◆ PROBLEM TO SOLVE
Transcribe, starting at the line with "This screenshot has height=644, width=297." and ending at the line with "the Gmail notification", every line of the material below exactly, but leave out the pictures and anything outside that span.

◆ DATASET EXTRACT
┏━━
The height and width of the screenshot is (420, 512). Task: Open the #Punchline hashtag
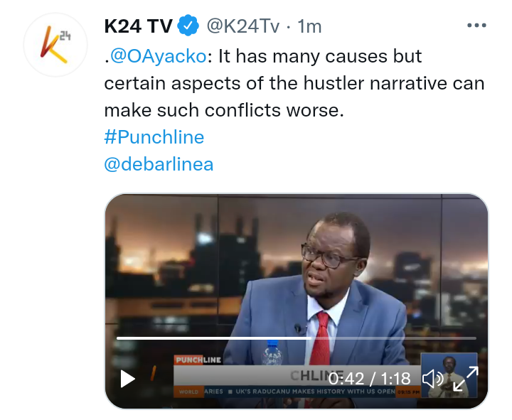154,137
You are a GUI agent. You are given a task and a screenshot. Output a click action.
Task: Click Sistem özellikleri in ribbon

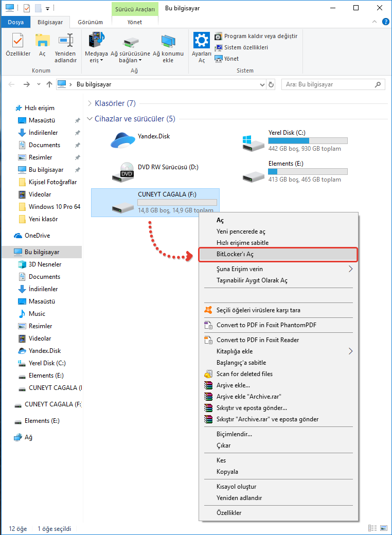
┗━━
┏━━
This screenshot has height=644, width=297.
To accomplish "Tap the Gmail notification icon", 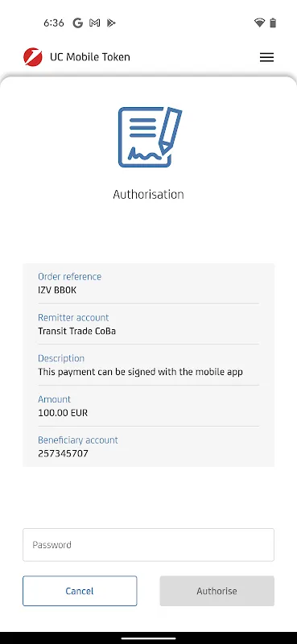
┗━━
◆ PROBLEM SOLUTION
This screenshot has height=644, width=297.
To accomplish "Tap the Gmail notification icon", 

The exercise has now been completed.